• _Task brief_
Repeat word for word the part of the rows that opens with the line containing "Given: Select the МӨНХ general director cell" and closes with the line containing "Action: coord(104,129)".

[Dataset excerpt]
-*-*-
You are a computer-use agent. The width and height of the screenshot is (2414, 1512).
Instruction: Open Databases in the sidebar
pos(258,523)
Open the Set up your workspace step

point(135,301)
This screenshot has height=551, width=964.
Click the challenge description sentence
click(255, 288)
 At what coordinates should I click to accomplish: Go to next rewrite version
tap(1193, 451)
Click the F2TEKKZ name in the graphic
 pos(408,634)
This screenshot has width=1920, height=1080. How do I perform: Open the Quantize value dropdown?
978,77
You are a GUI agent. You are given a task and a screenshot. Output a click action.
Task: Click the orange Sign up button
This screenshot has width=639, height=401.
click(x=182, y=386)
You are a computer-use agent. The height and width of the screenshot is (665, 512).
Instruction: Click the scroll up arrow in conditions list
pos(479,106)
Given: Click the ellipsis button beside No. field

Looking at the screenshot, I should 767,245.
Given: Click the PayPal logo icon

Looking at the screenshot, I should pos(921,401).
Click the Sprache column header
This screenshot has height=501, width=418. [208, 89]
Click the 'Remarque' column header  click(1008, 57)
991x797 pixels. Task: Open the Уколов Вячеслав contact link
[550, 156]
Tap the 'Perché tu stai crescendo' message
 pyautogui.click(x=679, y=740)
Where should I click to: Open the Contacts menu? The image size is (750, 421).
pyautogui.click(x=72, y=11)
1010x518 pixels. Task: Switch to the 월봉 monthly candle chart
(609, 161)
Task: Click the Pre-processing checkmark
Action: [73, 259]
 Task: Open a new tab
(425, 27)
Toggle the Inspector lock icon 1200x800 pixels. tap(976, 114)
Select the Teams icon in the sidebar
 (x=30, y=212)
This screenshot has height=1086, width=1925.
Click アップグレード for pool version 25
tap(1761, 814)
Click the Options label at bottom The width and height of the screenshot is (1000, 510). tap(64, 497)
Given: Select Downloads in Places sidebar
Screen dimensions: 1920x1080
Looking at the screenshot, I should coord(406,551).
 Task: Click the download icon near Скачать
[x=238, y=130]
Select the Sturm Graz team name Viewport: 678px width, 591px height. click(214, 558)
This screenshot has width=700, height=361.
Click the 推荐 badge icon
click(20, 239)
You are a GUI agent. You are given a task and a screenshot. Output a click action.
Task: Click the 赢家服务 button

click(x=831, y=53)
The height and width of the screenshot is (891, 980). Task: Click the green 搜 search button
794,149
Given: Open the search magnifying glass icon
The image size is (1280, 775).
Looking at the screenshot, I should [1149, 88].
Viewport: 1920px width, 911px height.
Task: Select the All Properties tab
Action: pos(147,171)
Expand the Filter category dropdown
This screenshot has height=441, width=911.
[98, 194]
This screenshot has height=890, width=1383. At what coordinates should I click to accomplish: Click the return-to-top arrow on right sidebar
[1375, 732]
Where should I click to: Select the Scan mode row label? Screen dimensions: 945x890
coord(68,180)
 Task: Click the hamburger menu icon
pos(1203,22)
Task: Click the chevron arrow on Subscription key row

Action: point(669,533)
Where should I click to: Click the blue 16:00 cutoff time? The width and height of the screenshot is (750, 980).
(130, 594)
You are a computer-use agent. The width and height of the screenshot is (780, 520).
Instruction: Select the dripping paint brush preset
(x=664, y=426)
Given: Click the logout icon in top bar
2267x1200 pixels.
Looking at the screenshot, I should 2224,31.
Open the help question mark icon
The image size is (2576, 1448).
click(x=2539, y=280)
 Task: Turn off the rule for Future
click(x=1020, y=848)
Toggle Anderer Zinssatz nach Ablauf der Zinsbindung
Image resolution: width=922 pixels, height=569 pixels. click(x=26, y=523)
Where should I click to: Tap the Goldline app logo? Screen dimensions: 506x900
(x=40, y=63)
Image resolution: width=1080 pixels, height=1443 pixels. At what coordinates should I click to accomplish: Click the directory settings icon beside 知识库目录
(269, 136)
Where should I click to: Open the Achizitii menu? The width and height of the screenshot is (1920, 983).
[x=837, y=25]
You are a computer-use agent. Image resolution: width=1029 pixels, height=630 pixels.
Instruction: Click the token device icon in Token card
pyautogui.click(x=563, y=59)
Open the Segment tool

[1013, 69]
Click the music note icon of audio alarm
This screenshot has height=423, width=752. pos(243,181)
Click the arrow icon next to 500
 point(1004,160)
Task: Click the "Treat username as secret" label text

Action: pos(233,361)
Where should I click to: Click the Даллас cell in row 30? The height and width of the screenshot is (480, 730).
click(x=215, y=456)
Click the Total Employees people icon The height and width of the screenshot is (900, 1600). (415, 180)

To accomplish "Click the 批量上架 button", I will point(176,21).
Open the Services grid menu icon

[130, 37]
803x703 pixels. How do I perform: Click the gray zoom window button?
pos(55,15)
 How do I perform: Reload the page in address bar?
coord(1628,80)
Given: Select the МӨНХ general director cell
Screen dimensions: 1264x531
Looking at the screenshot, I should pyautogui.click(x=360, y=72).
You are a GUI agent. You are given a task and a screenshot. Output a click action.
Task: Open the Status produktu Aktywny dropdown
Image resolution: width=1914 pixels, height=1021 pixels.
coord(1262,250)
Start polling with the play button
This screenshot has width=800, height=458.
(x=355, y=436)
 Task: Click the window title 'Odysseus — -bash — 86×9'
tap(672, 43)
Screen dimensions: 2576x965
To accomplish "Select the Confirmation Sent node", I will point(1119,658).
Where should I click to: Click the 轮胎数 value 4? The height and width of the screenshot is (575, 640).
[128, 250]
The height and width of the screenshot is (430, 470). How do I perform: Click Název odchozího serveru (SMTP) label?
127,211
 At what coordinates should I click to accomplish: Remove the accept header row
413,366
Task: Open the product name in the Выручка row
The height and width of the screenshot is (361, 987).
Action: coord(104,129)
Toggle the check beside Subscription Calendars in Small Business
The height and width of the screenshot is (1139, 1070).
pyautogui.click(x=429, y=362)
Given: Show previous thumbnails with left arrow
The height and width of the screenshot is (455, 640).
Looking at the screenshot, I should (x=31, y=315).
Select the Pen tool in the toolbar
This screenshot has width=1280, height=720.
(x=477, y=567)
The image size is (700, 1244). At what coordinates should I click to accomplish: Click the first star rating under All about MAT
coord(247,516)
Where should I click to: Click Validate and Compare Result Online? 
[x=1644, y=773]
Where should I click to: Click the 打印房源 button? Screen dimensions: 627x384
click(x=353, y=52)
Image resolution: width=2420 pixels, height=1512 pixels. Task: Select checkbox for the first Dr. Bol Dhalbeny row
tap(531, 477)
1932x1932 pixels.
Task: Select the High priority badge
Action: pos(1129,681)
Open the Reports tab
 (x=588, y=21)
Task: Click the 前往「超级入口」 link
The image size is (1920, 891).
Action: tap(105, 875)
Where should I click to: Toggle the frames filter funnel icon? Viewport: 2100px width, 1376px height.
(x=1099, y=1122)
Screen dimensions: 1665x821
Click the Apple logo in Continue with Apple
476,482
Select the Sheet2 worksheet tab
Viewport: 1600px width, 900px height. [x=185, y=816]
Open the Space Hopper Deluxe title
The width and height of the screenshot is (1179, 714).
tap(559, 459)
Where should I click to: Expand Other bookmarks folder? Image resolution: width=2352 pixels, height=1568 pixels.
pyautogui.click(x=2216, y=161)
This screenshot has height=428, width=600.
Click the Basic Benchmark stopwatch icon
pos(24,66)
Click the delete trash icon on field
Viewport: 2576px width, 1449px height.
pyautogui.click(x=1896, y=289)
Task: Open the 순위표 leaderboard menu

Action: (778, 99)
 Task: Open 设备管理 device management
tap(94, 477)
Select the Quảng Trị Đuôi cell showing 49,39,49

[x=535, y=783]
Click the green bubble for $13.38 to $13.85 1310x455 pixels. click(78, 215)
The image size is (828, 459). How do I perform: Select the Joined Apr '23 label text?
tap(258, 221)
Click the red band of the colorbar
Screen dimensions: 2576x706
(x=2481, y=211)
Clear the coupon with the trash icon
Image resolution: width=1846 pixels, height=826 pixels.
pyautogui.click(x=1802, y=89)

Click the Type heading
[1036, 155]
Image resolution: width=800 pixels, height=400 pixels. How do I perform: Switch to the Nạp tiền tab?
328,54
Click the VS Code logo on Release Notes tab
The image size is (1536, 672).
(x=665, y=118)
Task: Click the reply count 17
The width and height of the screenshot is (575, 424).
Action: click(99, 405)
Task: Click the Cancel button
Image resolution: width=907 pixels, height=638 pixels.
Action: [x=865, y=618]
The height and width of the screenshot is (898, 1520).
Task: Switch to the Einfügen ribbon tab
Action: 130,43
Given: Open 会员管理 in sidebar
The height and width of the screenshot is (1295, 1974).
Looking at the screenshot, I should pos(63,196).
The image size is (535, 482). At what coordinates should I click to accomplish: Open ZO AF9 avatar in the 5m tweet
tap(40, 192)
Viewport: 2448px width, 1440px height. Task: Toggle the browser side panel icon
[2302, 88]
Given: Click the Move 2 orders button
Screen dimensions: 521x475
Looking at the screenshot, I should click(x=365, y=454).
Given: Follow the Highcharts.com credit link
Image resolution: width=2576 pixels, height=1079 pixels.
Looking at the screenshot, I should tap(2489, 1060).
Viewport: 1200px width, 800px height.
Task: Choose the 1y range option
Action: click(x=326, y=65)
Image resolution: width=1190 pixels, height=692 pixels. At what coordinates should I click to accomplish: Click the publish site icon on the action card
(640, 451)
-*-*-
• _Exercise result_
Given: Select the МӨНХ general director cell
Screen dimensions: 1264x531
Looking at the screenshot, I should pyautogui.click(x=360, y=72).
You are a GUI agent. You are given a task and a screenshot. Output a click action.
Task: Open the Status produktu Aktywny dropdown
Image resolution: width=1914 pixels, height=1021 pixels.
coord(1262,250)
Start polling with the play button
This screenshot has width=800, height=458.
(x=355, y=436)
 Task: Click the window title 'Odysseus — -bash — 86×9'
tap(672, 43)
Screen dimensions: 2576x965
To accomplish "Select the Confirmation Sent node", I will point(1119,658).
Where should I click to: Click the 轮胎数 value 4? The height and width of the screenshot is (575, 640).
[128, 250]
The height and width of the screenshot is (430, 470). How do I perform: Click Název odchozího serveru (SMTP) label?
127,211
 At what coordinates should I click to accomplish: Remove the accept header row
413,366
Task: Open the product name in the Выручка row
The height and width of the screenshot is (361, 987).
Action: coord(104,129)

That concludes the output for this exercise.